Work to be completed: While leaving the pictures out, set down only the lines from the one with "Screen dimensions: 755x470" through the end of the records, exactly as they stand.

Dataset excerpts
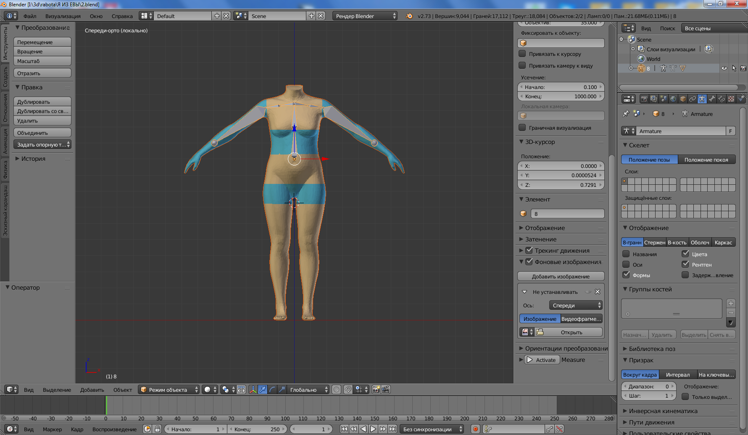The image size is (748, 435).
Task: Click the 'Дублировать' button
Action: point(42,102)
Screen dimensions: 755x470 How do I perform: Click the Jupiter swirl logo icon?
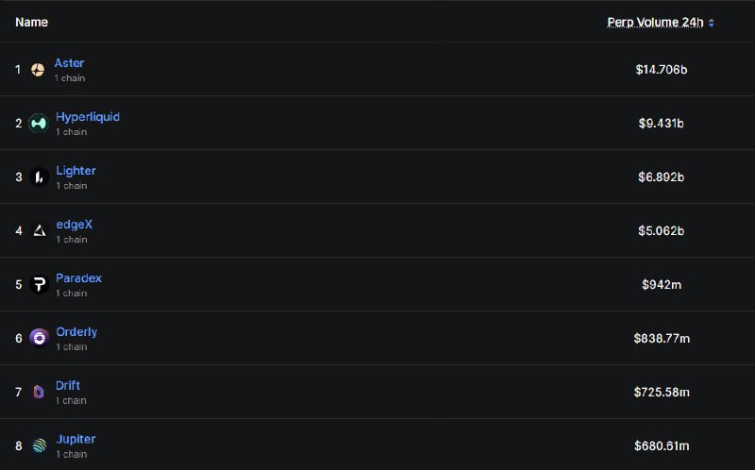click(39, 445)
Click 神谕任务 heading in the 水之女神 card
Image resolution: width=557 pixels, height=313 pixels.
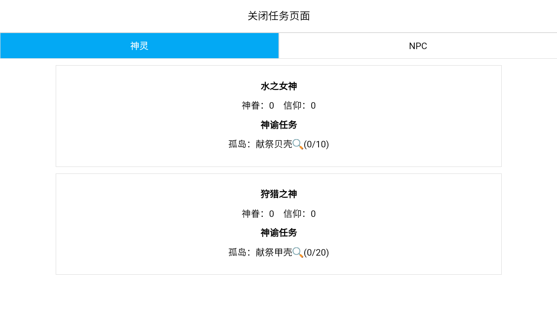click(279, 125)
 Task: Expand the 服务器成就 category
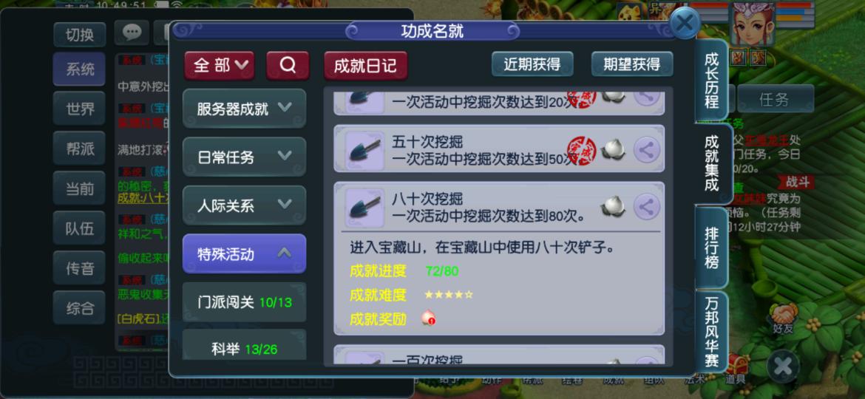pyautogui.click(x=244, y=109)
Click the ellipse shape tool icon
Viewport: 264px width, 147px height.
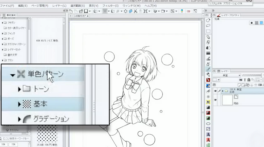pyautogui.click(x=208, y=124)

Written solution:
Screen dimensions: 755x470 How do I perform: Click the Jupiter swirl logo icon?
click(39, 445)
Click 神谕任务 heading in the 水之女神 card
Image resolution: width=557 pixels, height=313 pixels.
click(279, 125)
 Task: Expand the 服务器成就 category
pyautogui.click(x=244, y=109)
Click the ellipse shape tool icon
Viewport: 264px width, 147px height.
pyautogui.click(x=208, y=124)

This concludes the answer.